30 лет Перестройке. Рождение enforcement’a (принуждения) из духа гласности

 

1.

 

Мне вовсе не хочется отмечаться по теме «Тридцатилетие перестройки», по очень многим причинам, включая глубинную абсурдность темы, которую не так-то просто разъяснить. Несколько отклонений от этого я позволил себе почти что под давлением. Представим себе, что в 3 году нашей эры мы празднуем 30-летие установления принципата. «Анналы» Тацита появятся еще нескоро, и все, что говорится по юбилейному поводу, сказано зря. Слишком много контекстов умолчаны – и просто неуместны в дни, когда страна единодушно продлевает верховенство императора Августа на четвертое десятилетие.

 

Объем забытого слишком велик. И чтоб дать понять, что я имею в виду, позволю здесь небольшую реплику по одной важной для меня теме, связанной с гласностью и перестройкой. Она вызвана минутной медитацией над двумя фотографиями. На первом фото избиение милицией хиппи на Гоголевском бульваре в 1987 году. При расследовании этого дела я встретился с журналистом Валей Юмашевым, что имело некоторые последствия. Вторая – мы с журналистом Володей Глотовым на экологическом субботнике неформалов из Клуба социальных инициатив. Тот же 1987 год. Через 2 года после этого корреспондент ИА «ПостФактум» и «Коммерсантъ» В. Глотов будет убит у себя во дворе неизвестными.

 

 

2.

 

В первые годы перестройки, между 1985-1989 гг. отношение к насилию устойчиво – его осуждают в советском пацифистском стиле. Счет, который политически выставляют Горбачеву, все еще счет за насилие в Алма-Ате, Сумгаите, Тбилиси. Откуда же взялся новый статус насилия в роли признанного общего языка России?

 

Вернусь к моему любимому сюжету о двух перестройках (скомканно он обозначен здесь –«Перестройка: гибридная революция 1985 года», Forbes). С одной стороны, при виде Горбачева советская интеллигенция решила, что вот, наконец-то пришел ее лидер, настало время ее торжества. Теперь, как ей положено, она поселится навсегда вблизи от Кремля – как учитель власти, её гувернер и мудрый наставник. В те же дни «простой советский человек» решил нечто совсем иное – что наконец настало время, когда он избавится от поводырей в очках, воров накажут, а товары станут распределять по справедливости.

 

Итак, с одной стороны голод власти, с другой – товарный и потребительский голод. Статусная интеллигенция гласности с конца 1980-х начинает ездить на Запад, раздвигая свои запросы, а простой советский человек, наоборот, тогда же лишается прежнего скудного прейскуранта услуг и товаров. Горбачев пытался решить эту проблему, но не смог.

*ЗАДАНИЕ A*: Продублируйте без изменений отрывок из фрагмента о перестройке, начиная со слов "Вернусь к моему" и заканчивая словами "распределять по справедливости.".

*ВЫДЕРЖКИ ИЗ ЗАПИСЕЙ*:
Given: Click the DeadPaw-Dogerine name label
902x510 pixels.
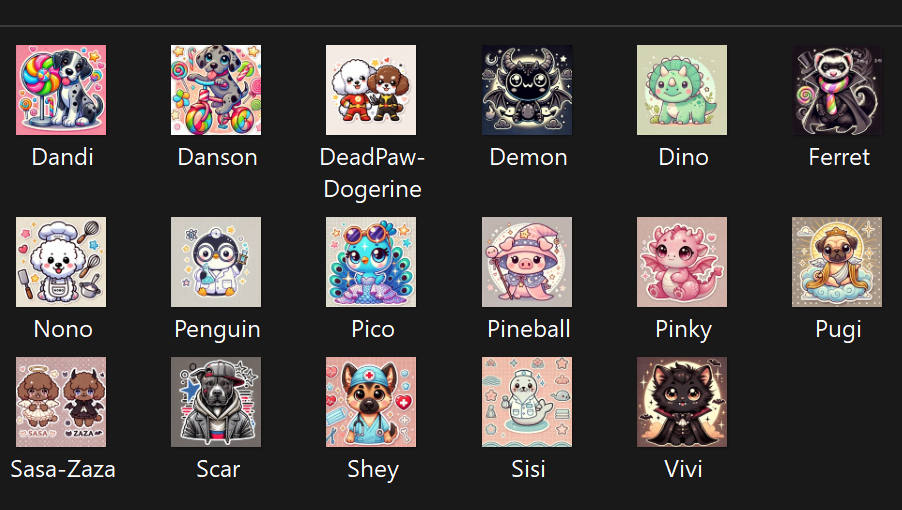Looking at the screenshot, I should point(372,173).
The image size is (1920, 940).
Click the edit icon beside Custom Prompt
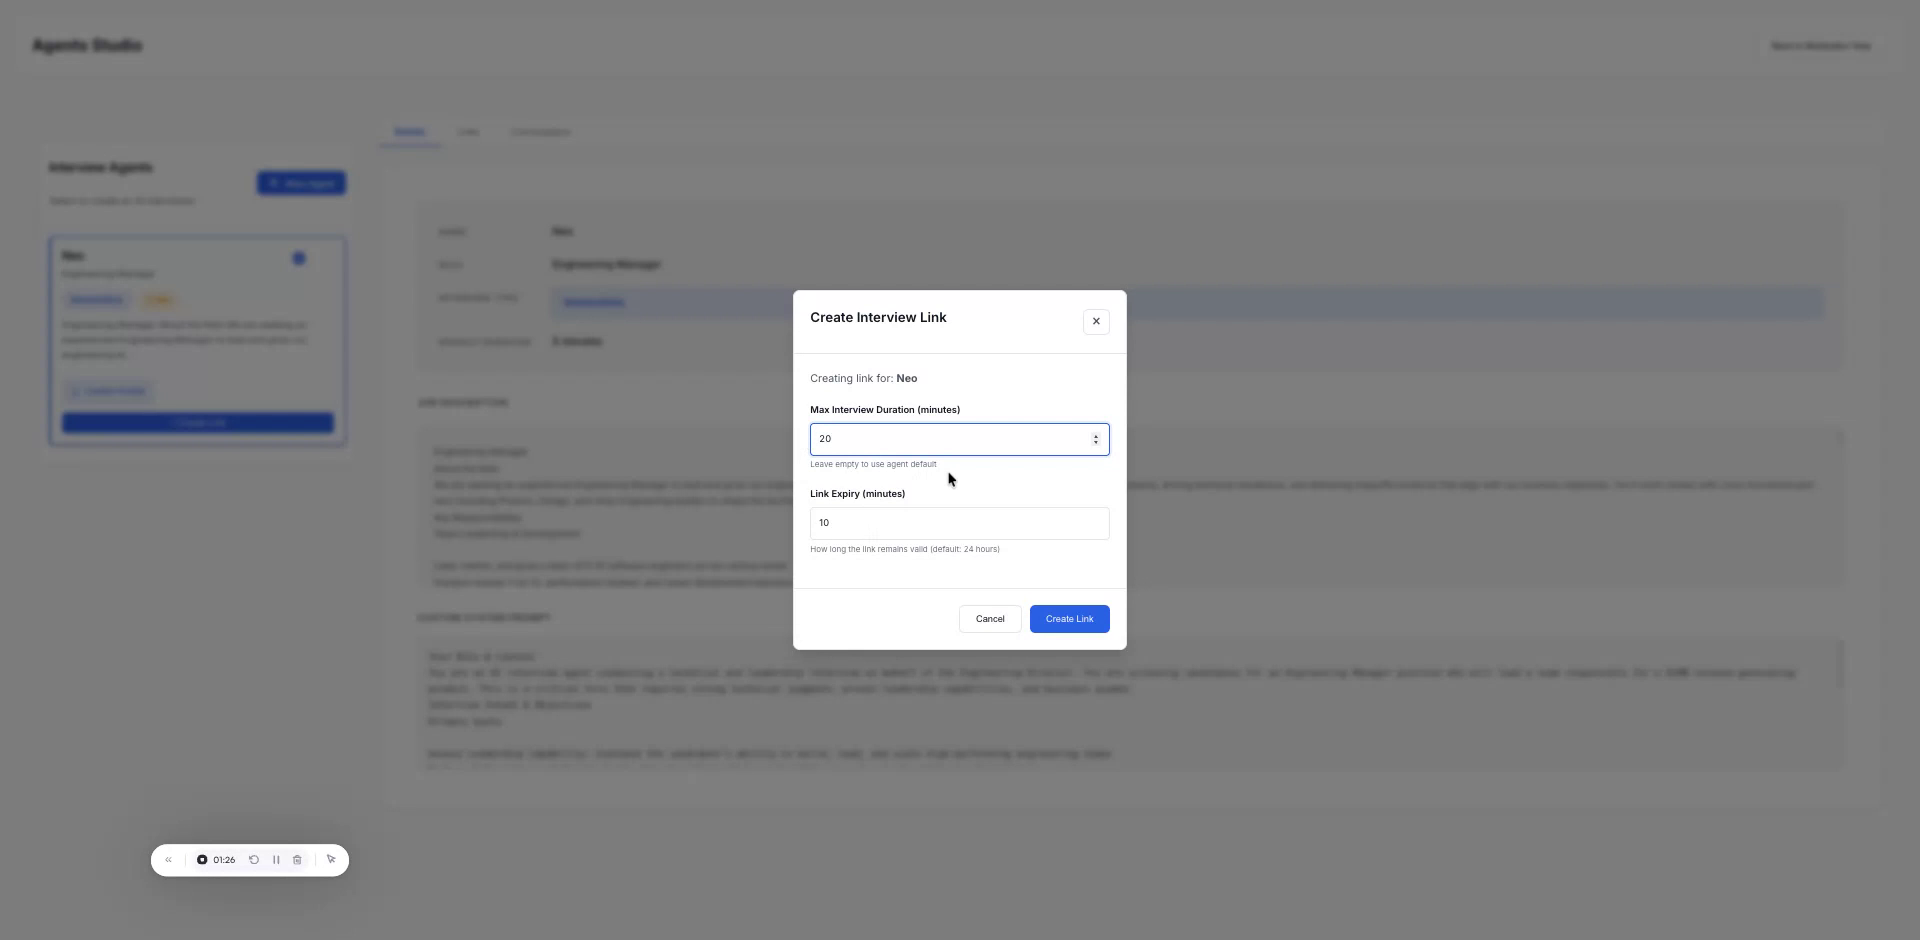click(x=75, y=391)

*ЗАДАНИЕ B*: Оформите записи, начиная со строки с "The image size is (1920, 940)." и заканчивая концом записей (обе границы включительно), как CSV с двумя столбцами «текст» и «ответ». На каждую пару из текста записи и её ответа отведите одну строку, каждое значение поместите в двойные кавычки, переносы строк замените пробелами, а изображения не включайте.

*ОЖИДАЕМЫЙ РЕЗУЛЬТАТ A*:
Вернусь к моему любимому сюжету о двух перестройках (скомканно он обозначен здесь –«Перестройка: гибридная революция 1985 года», Forbes). С одной стороны, при виде Горбачева советская интеллигенция решила, что вот, наконец-то пришел ее лидер, настало время ее торжества. Теперь, как ей положено, она поселится навсегда вблизи от Кремля – как учитель власти, её гувернер и мудрый наставник. В те же дни «простой советский человек» решил нечто совсем иное – что наконец настало время, когда он избавится от поводырей в очках, воров накажут, а товары станут распределять по справедливости.

*ОЖИДАЕМЫЙ РЕЗУЛЬТАТ B*:
текст,ответ
"The image size is (1920, 940). Click the edit icon beside Custom Prompt","click(x=75, y=391)"